- **TASK TO CARRY OUT**: Transcribe each record exactly. Omit the pictures.

=== Begin Enclosure ===

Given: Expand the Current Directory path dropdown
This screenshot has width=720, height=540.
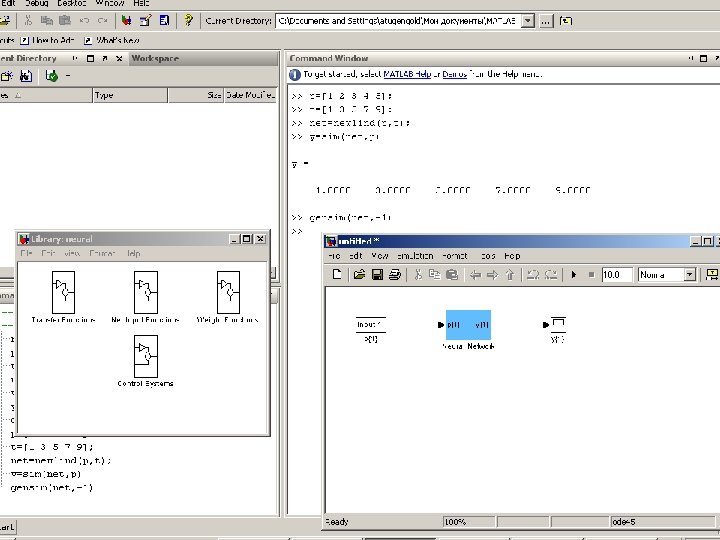Looking at the screenshot, I should [526, 20].
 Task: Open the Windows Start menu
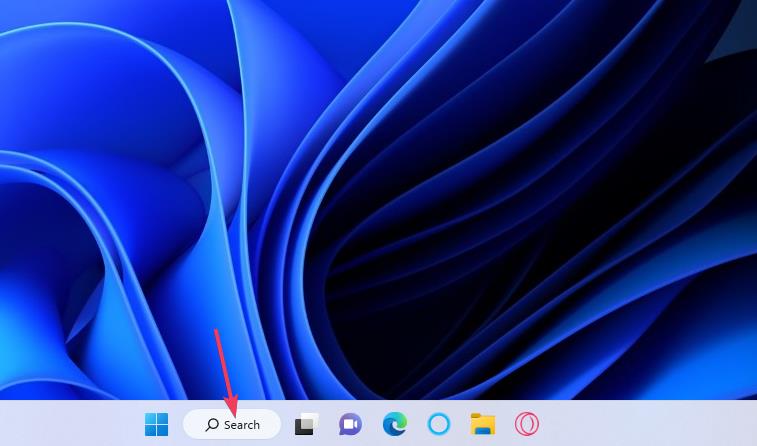pos(156,425)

=== End Enclosure ===

- **RESULT BELOW**:
Given: Expand the Current Directory path dropdown
This screenshot has width=720, height=540.
Looking at the screenshot, I should [526, 20].
 Task: Open the Windows Start menu
pos(156,425)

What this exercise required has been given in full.